Il divieto non significò la scomparsa di tutte le forme di sport motoristici, poiché le prove a tempo, le gare in salita, i rally e il motocross non rientravano nella legge.
Nonostante il divieto, la Svizzera è rimasta una fucina di talenti per gli sport motoristici. Il Paese ha prodotto due vincitori di gare di Formula Uno: Jo Siffert e Clay Regazzoni, con quest'ultimo che è quasi diventato campione del mondo nel 1974, ma che alla fine ha dovuto cedere il passo a Emerson Fittipaldi.

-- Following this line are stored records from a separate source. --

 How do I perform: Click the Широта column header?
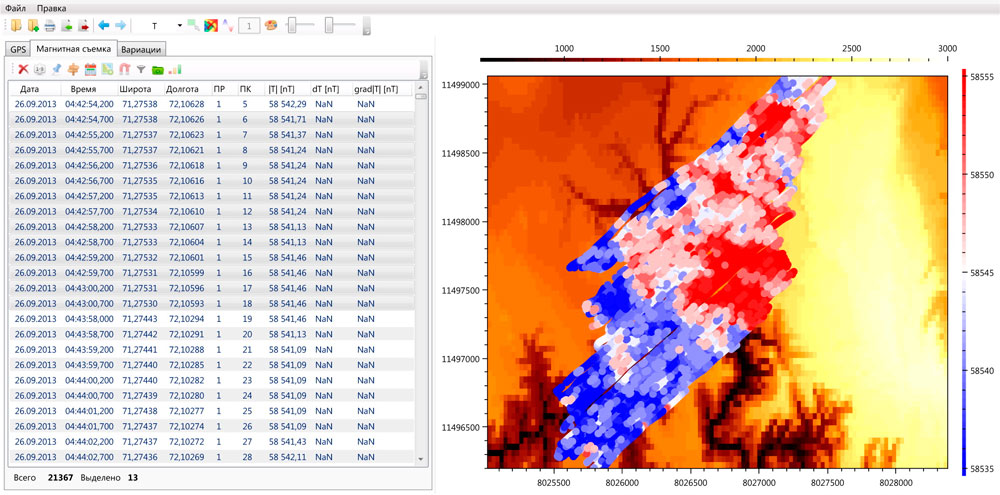pyautogui.click(x=135, y=89)
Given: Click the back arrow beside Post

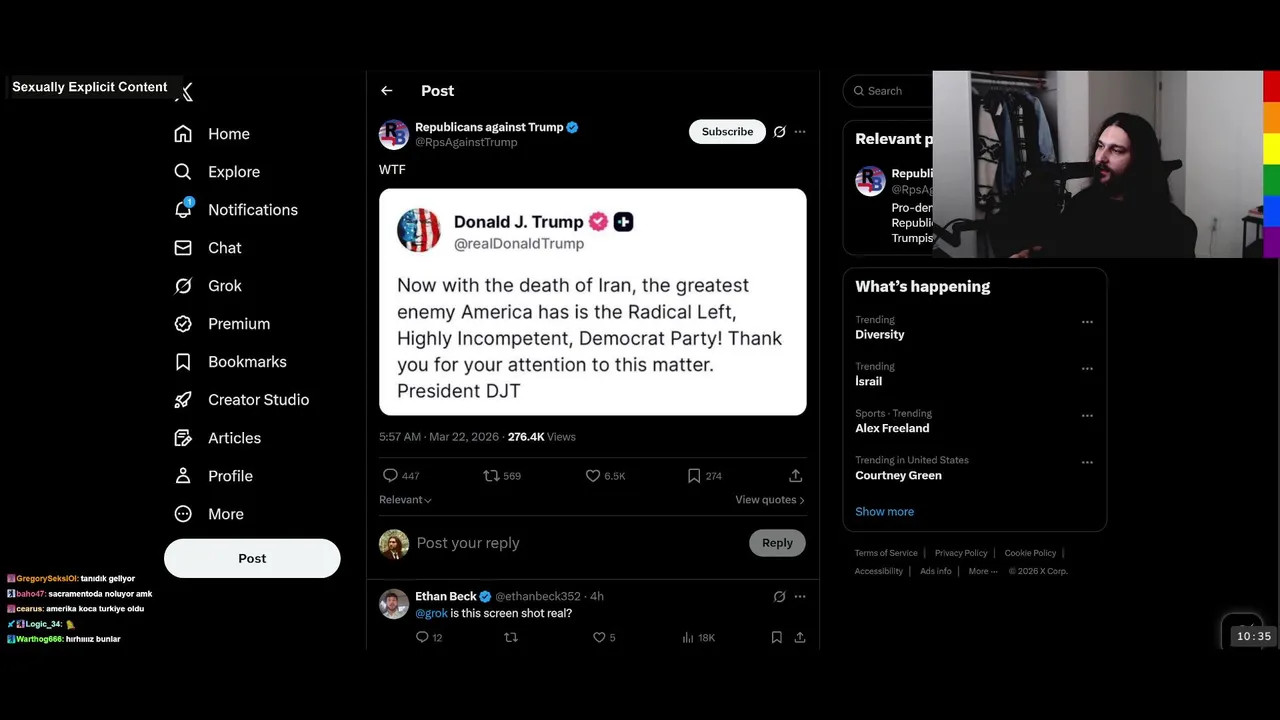Looking at the screenshot, I should (387, 91).

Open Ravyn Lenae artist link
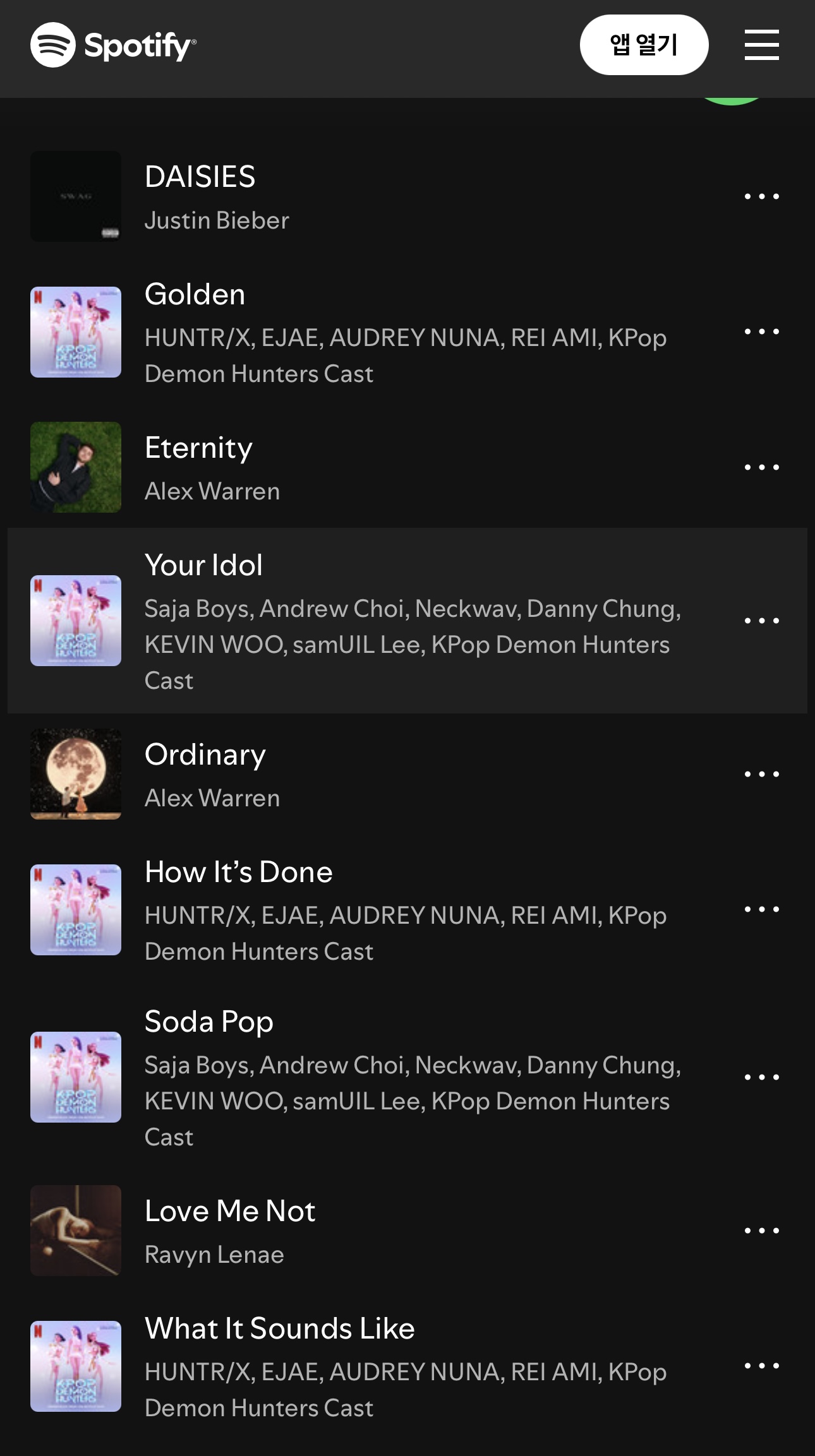(x=214, y=1255)
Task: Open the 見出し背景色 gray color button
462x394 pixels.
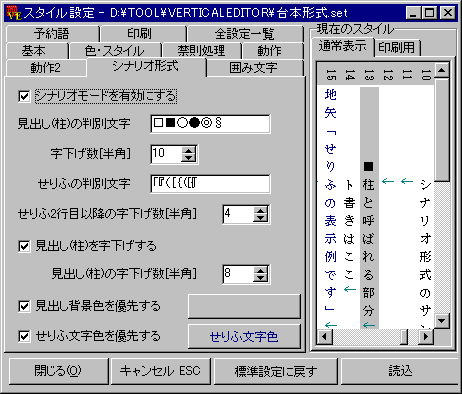Action: [244, 306]
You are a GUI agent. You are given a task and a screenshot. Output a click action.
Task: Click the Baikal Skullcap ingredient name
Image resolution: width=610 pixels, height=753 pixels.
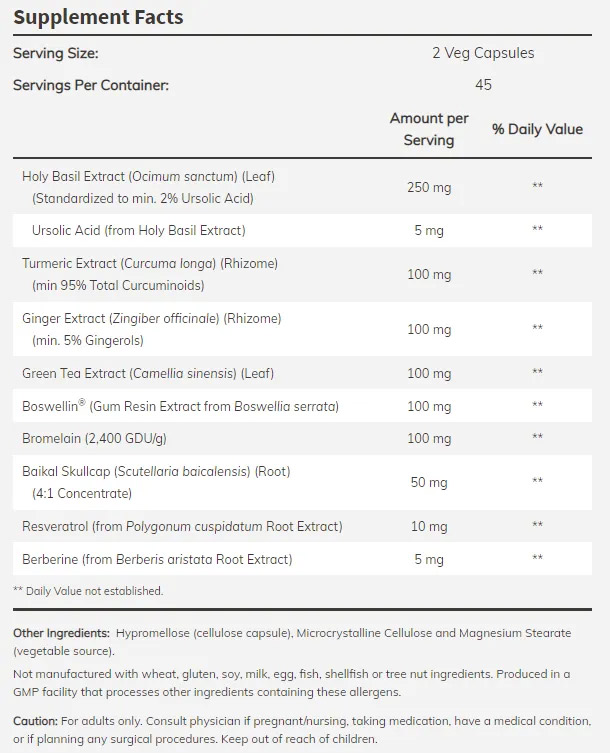(x=156, y=470)
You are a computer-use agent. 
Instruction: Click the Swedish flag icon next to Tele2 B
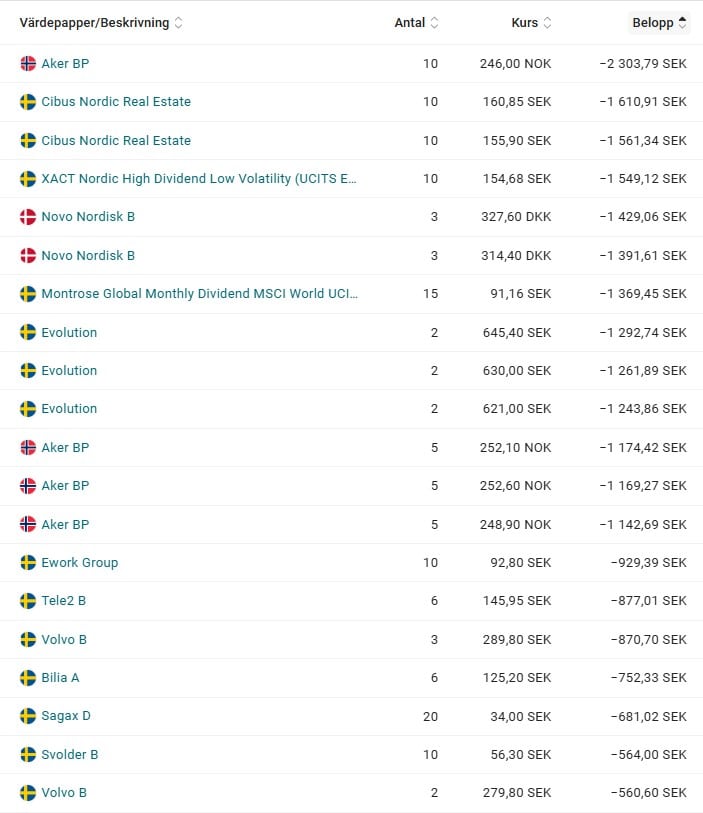point(28,601)
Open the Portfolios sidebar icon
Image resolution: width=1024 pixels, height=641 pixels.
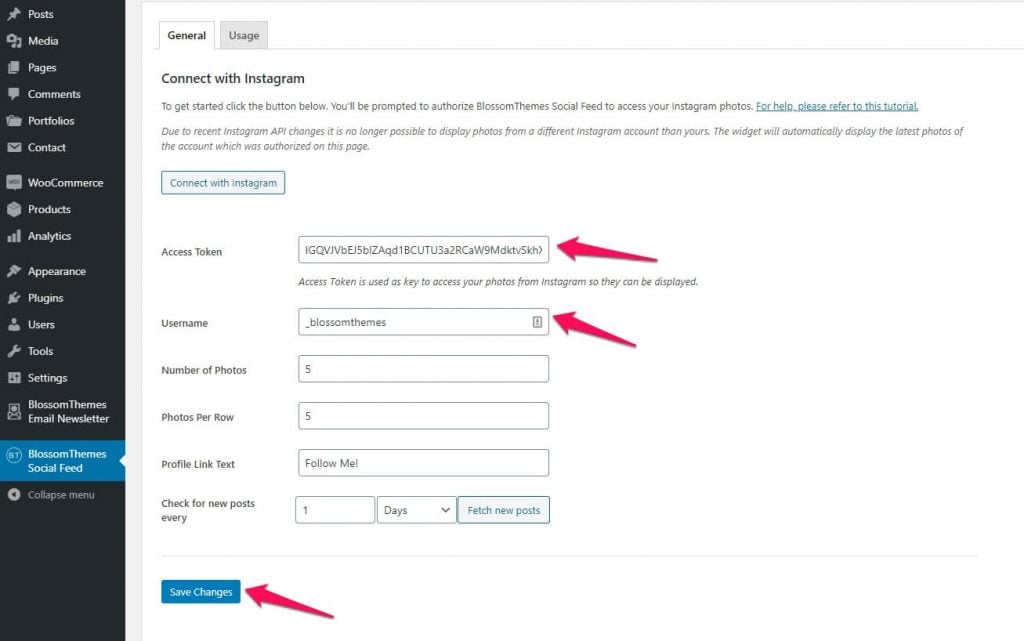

Nel corso degli anni, i piloti svizzeri hanno ottenuto importanti successi anche in altre categorie del motorsport. Basti pensare a Sébastien Buemi, vincitore per quattro volte della 24 Ore di Le Mans, a Marcel Fässler, trionfatore in tre occasioni, e a Neel Jani, che ha conquistato la celebre gara francese una volta.
Per quanto riguarda l'annullamento di questa legge invece, già quattro anni fa il Parlamento svizzero aveva dato il proprio consenso all’abolizione del divieto. Il 6 maggio 2026, il Consiglio federale ha infine confermato che la modifica entrerà ufficialmente in vigore a partire dal 1° luglio 2026, facendo così tornare gli autodromi del Paese attivi come non lo sono mai stati in questi settant'anni.
Ciò non significa, tuttavia, che la Svizzera si adopererà a breve per ospitare una gara di F1. La modifica della legge trasferisce infatti il potere decisionale dal governo nazionale ai singoli cantoni. Queste autorità locali continueranno a valutare gli eventi motoristici alla luce di rigorosi standard di sicurezza e dei requisiti ambientali e acustici vigenti.
Sebbene si tratti di una svolta per il Paese, la Svizzera ha già compiuto alcuni passi cauti verso il ritorno degli sport motoristici internazionali negli ultimi anni, per esempio con Zurigo e Berna che hanno ospitato delle gare di Formula E rispettivamente nel 2018 e nel 2019, dopo che nel 2015 era stata introdotta una deroga alla legge per le auto elettriche.